##### Data for analysis

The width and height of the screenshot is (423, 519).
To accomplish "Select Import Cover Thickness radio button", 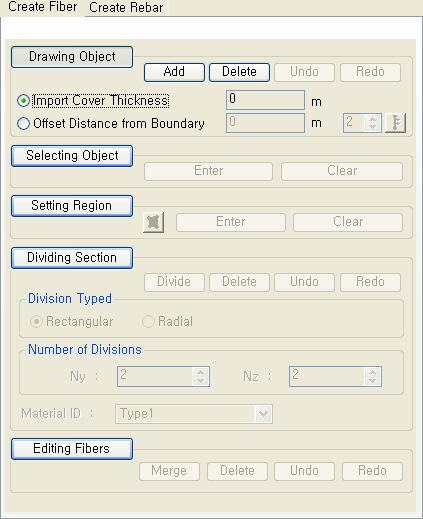I will (23, 101).
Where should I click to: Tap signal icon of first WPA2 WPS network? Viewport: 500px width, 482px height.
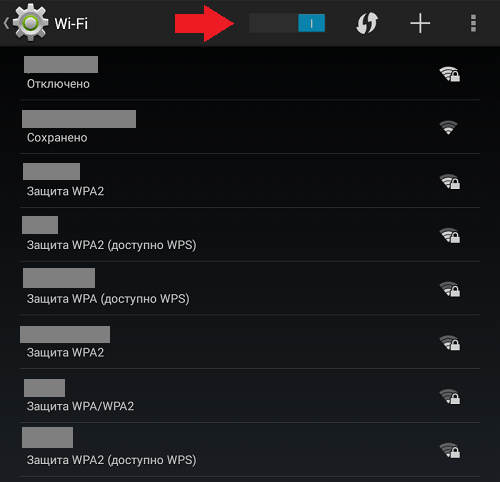(449, 235)
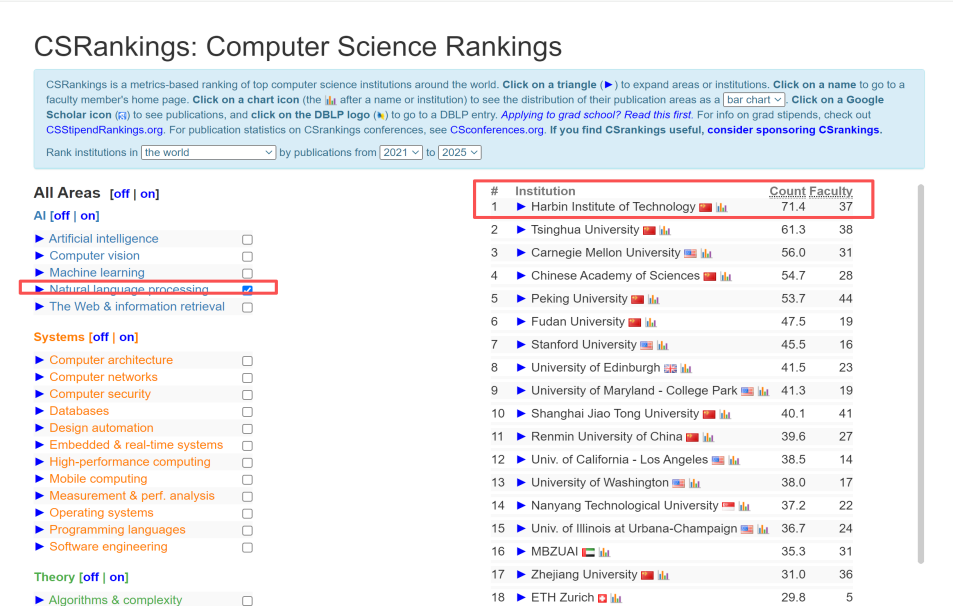The width and height of the screenshot is (953, 606).
Task: Show publication chart for Stanford University
Action: [x=663, y=345]
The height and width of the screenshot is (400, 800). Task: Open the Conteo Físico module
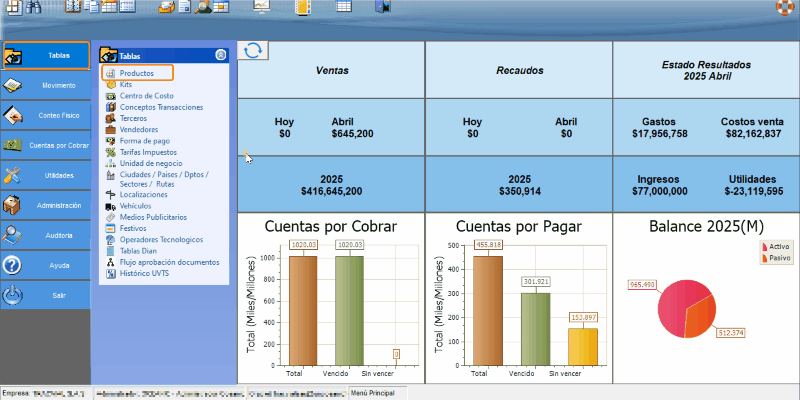45,116
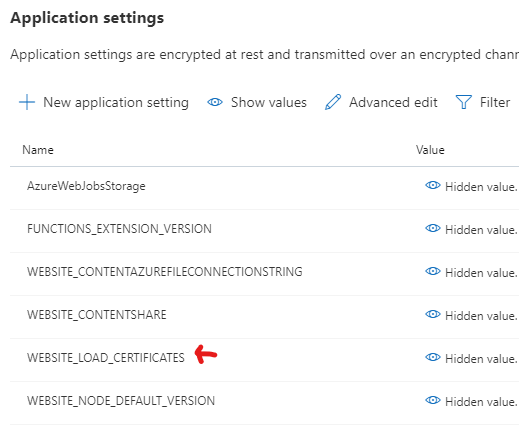The width and height of the screenshot is (519, 427).
Task: Open the AzureWebJobsStorage setting
Action: point(86,186)
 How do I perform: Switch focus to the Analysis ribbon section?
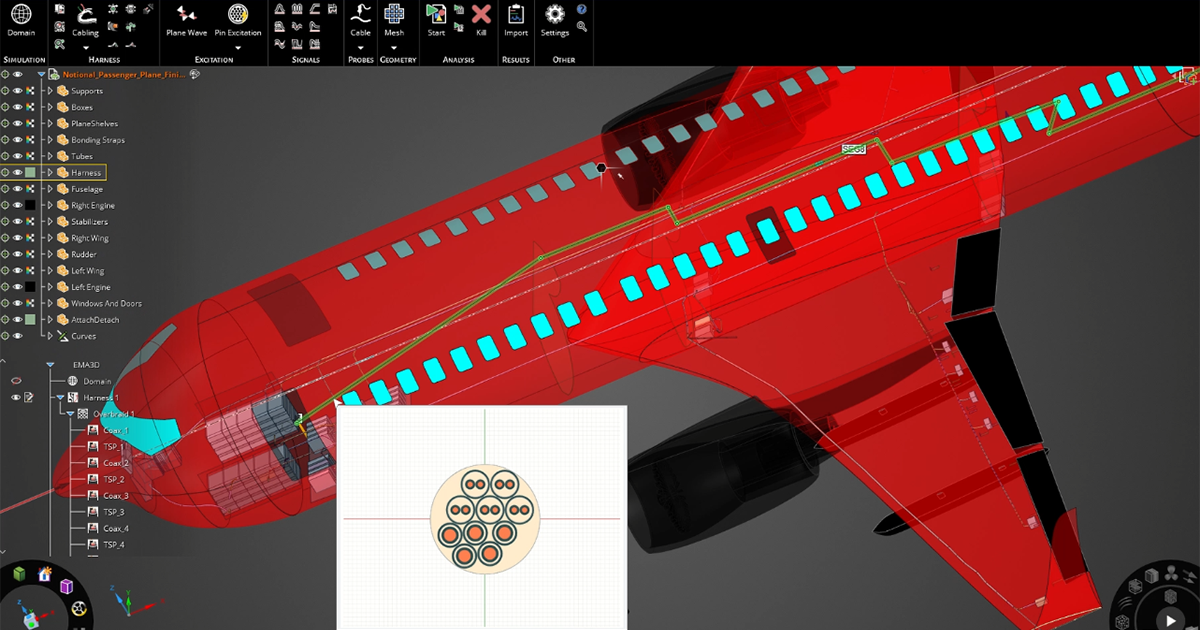pos(458,59)

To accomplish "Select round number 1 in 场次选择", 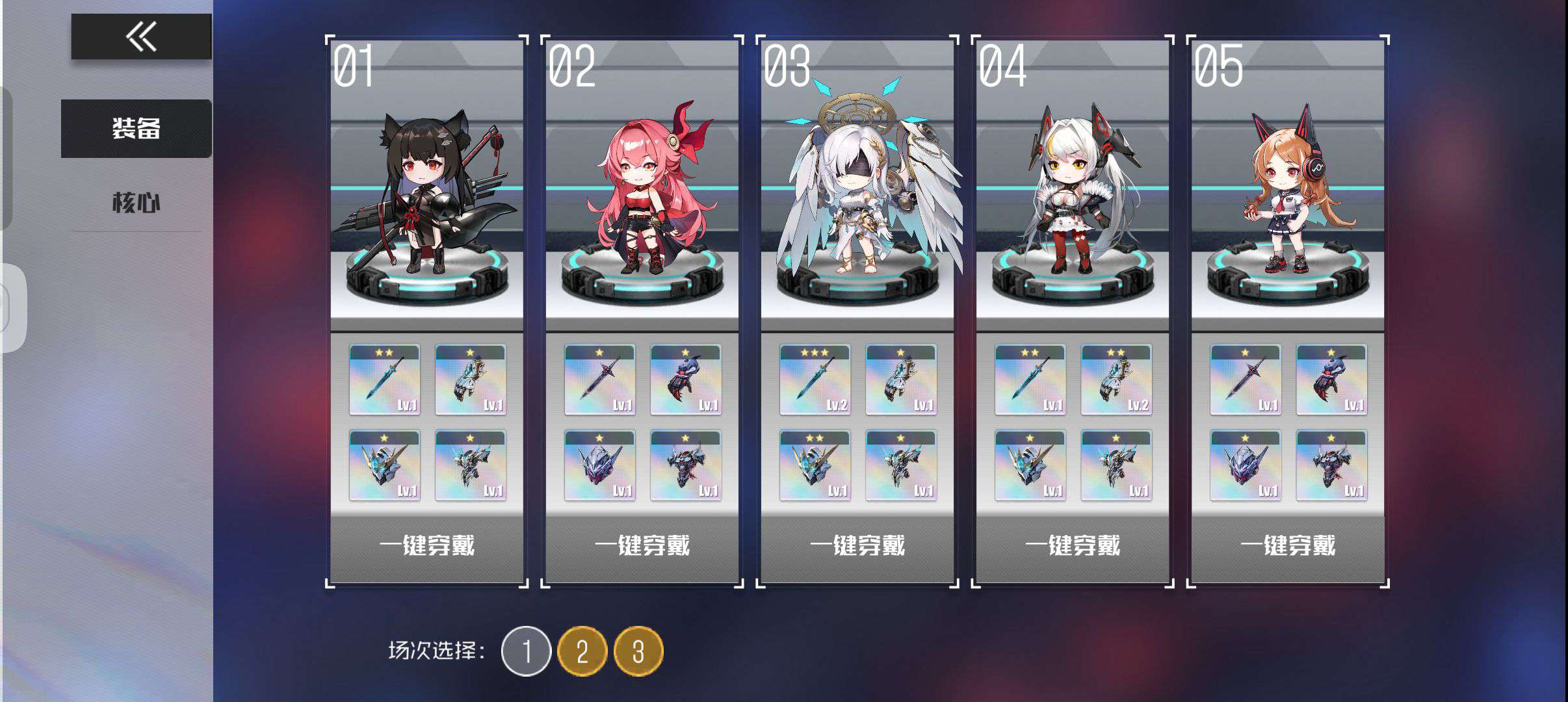I will (526, 651).
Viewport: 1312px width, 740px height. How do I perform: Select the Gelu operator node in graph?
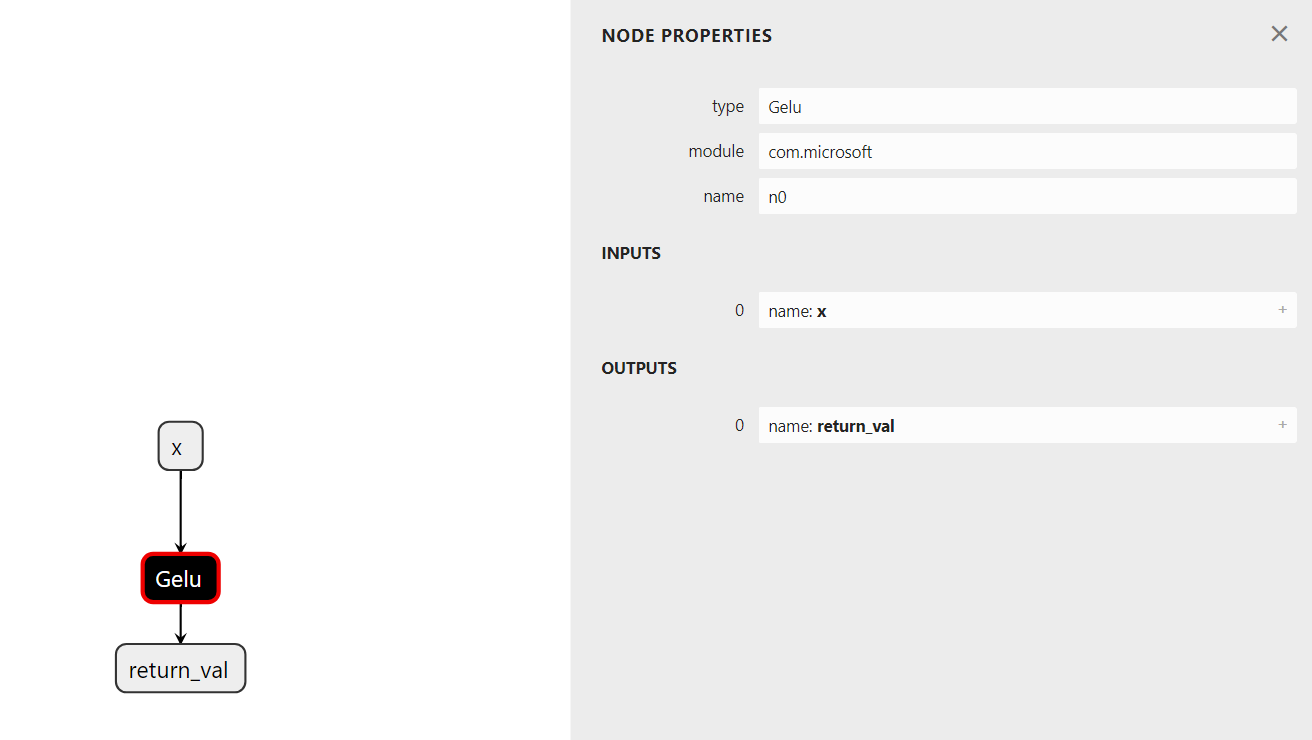pos(180,579)
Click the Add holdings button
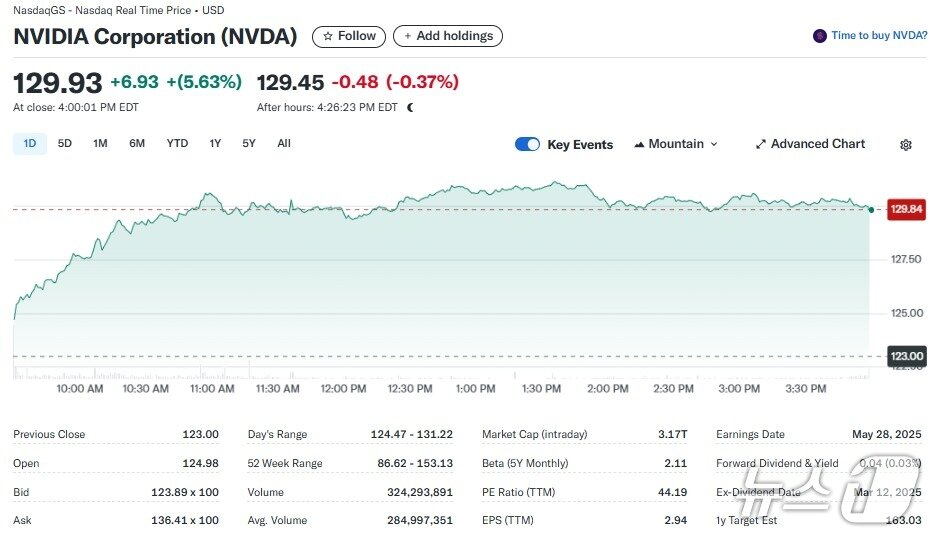The width and height of the screenshot is (933, 537). [x=448, y=36]
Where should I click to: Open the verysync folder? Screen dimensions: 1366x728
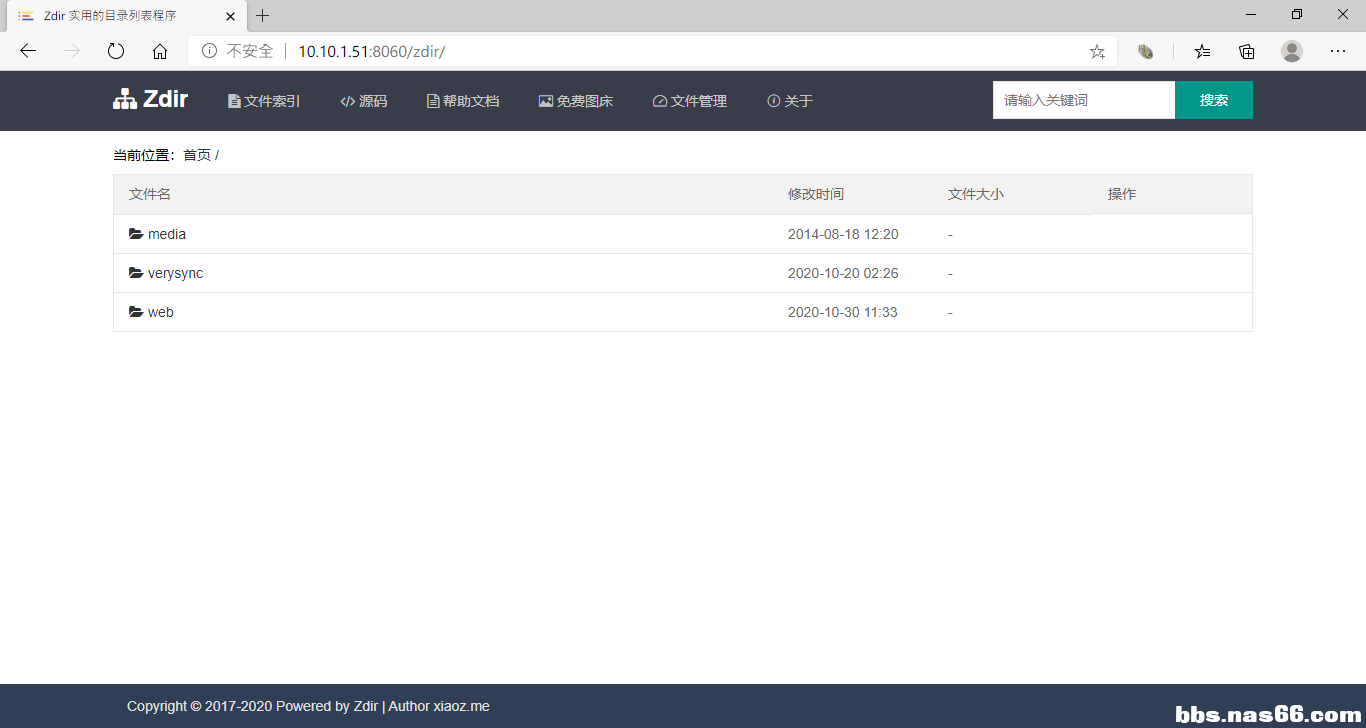tap(175, 273)
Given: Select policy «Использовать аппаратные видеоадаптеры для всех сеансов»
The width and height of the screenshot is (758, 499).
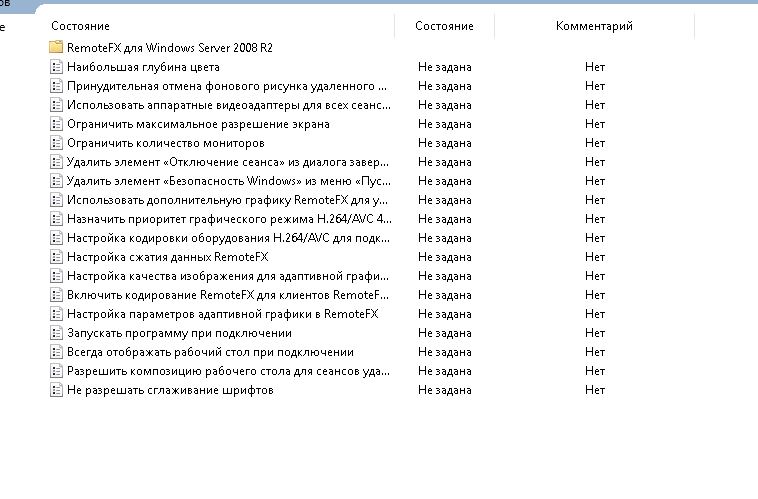Looking at the screenshot, I should coord(227,105).
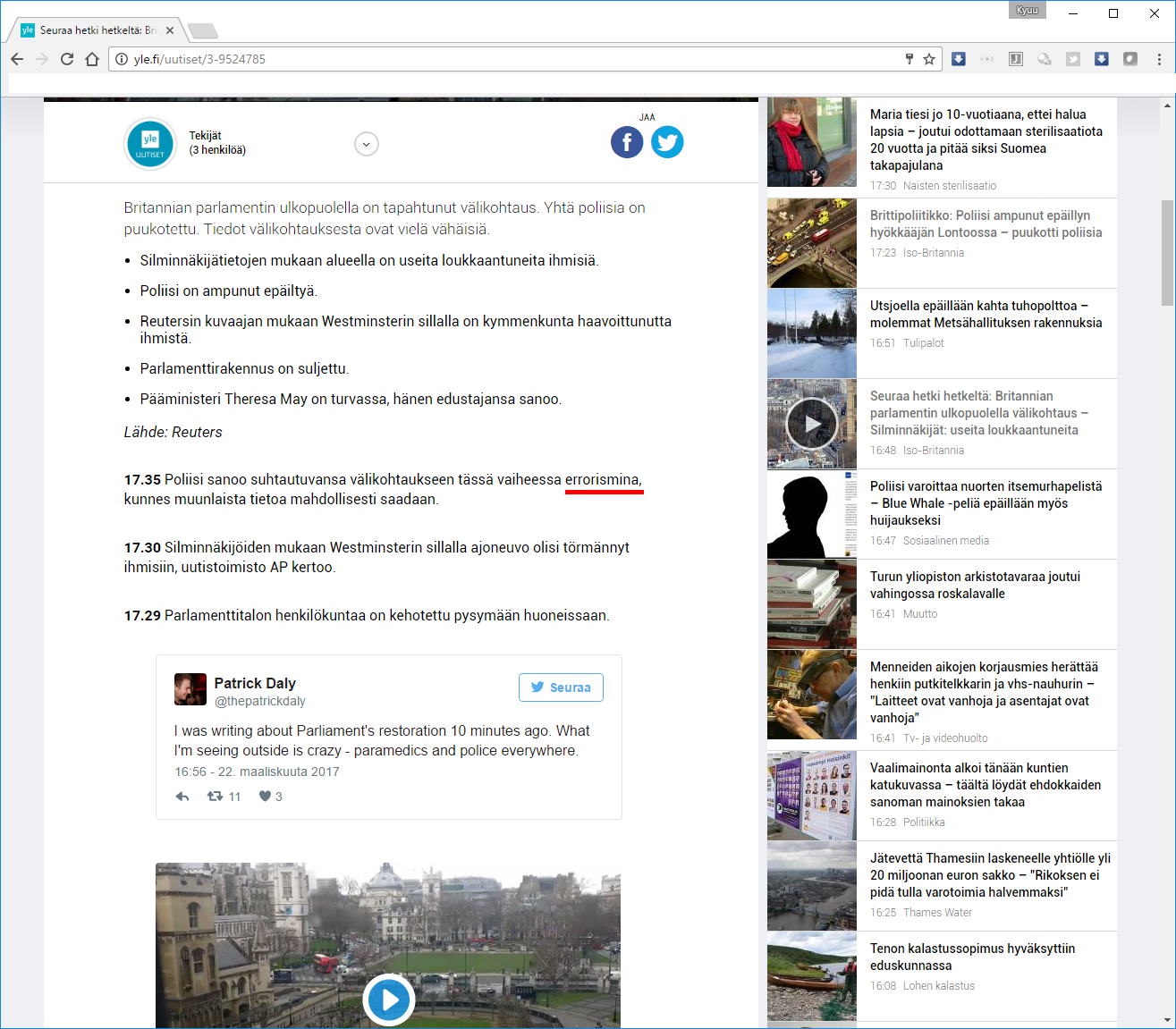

##########

Once the line holding "Viewport: 1312px width, 740px" is found, copy it and each later line exactly through the end of the data, leaving out the pictures.

Viewport: 1312px width, 740px height. How do I perform: Select the Gelu operator node in graph?
pos(180,579)
Click the Add holdings button
The width and height of the screenshot is (933, 537). [x=448, y=36]
Where should I click to: Open the verysync folder? Screen dimensions: 1366x728
tap(175, 273)
Given: Select policy «Использовать аппаратные видеоадаптеры для всех сеансов»
The width and height of the screenshot is (758, 499).
Looking at the screenshot, I should coord(227,105).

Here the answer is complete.